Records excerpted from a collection
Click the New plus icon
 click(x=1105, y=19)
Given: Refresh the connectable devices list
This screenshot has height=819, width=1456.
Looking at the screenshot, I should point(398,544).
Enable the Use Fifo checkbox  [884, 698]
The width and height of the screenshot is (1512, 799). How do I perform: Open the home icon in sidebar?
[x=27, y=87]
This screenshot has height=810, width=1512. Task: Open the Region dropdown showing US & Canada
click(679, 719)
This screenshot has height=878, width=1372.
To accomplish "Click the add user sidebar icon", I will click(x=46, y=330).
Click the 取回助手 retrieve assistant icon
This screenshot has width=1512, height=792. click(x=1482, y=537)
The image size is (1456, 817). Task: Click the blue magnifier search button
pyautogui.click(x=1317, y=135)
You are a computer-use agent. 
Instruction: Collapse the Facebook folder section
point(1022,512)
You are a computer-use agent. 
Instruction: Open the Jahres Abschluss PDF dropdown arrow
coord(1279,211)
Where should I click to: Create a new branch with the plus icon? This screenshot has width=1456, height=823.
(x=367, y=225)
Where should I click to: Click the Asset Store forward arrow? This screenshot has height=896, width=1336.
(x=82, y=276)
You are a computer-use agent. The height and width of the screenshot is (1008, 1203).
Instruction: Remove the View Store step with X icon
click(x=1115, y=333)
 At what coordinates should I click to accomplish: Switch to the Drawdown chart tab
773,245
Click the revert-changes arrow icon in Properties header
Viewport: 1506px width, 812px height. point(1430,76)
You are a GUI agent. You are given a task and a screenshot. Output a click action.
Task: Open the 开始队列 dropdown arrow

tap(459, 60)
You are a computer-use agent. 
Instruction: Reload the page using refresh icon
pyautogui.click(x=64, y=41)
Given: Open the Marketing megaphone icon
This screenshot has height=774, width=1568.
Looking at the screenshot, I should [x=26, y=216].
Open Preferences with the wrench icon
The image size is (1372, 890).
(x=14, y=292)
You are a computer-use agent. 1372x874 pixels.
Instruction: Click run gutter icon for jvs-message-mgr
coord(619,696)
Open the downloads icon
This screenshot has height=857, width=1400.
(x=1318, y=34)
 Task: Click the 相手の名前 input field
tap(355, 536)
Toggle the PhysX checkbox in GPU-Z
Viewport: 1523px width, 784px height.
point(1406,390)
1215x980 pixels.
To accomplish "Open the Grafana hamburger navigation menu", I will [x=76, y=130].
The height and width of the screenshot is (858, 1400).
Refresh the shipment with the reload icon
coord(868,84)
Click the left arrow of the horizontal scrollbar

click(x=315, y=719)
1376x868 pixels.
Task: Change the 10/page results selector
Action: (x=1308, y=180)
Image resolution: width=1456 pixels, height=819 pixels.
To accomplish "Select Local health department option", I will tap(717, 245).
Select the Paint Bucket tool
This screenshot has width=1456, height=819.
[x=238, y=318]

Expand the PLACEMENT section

Task description
Copy the records above exactly.

Task response
Click the New plus icon
 click(x=1105, y=19)
Given: Refresh the connectable devices list
This screenshot has height=819, width=1456.
Looking at the screenshot, I should point(398,544).
Enable the Use Fifo checkbox  [884, 698]
The width and height of the screenshot is (1512, 799). How do I perform: Open the home icon in sidebar?
[x=27, y=87]
This screenshot has height=810, width=1512. Task: Open the Region dropdown showing US & Canada
click(679, 719)
This screenshot has height=878, width=1372.
To accomplish "Click the add user sidebar icon", I will click(x=46, y=330).
Click the 取回助手 retrieve assistant icon
This screenshot has width=1512, height=792. click(x=1482, y=537)
The image size is (1456, 817). Task: Click the blue magnifier search button
pyautogui.click(x=1317, y=135)
You are a computer-use agent. 
Instruction: Collapse the Facebook folder section
point(1022,512)
You are a computer-use agent. 
Instruction: Open the Jahres Abschluss PDF dropdown arrow
coord(1279,211)
Where should I click to: Create a new branch with the plus icon? This screenshot has width=1456, height=823.
(x=367, y=225)
Where should I click to: Click the Asset Store forward arrow? This screenshot has height=896, width=1336.
(x=82, y=276)
You are a computer-use agent. The height and width of the screenshot is (1008, 1203).
Instruction: Remove the View Store step with X icon
click(x=1115, y=333)
 At what coordinates should I click to accomplish: Switch to the Drawdown chart tab
773,245
Click the revert-changes arrow icon in Properties header
Viewport: 1506px width, 812px height. point(1430,76)
You are a GUI agent. You are given a task and a screenshot. Output a click action.
Task: Open the 开始队列 dropdown arrow

tap(459, 60)
You are a computer-use agent. 
Instruction: Reload the page using refresh icon
pyautogui.click(x=64, y=41)
Given: Open the Marketing megaphone icon
This screenshot has height=774, width=1568.
Looking at the screenshot, I should [x=26, y=216].
Open Preferences with the wrench icon
The image size is (1372, 890).
(x=14, y=292)
You are a computer-use agent. 1372x874 pixels.
Instruction: Click run gutter icon for jvs-message-mgr
coord(619,696)
Open the downloads icon
This screenshot has height=857, width=1400.
(x=1318, y=34)
 Task: Click the 相手の名前 input field
tap(355, 536)
Toggle the PhysX checkbox in GPU-Z
Viewport: 1523px width, 784px height.
point(1406,390)
1215x980 pixels.
To accomplish "Open the Grafana hamburger navigation menu", I will [x=76, y=130].
The height and width of the screenshot is (858, 1400).
Refresh the shipment with the reload icon
coord(868,84)
Click the left arrow of the horizontal scrollbar

click(x=315, y=719)
1376x868 pixels.
Task: Change the 10/page results selector
Action: (x=1308, y=180)
Image resolution: width=1456 pixels, height=819 pixels.
To accomplish "Select Local health department option", I will tap(717, 245).
Select the Paint Bucket tool
This screenshot has width=1456, height=819.
[x=238, y=318]

Expand the PLACEMENT section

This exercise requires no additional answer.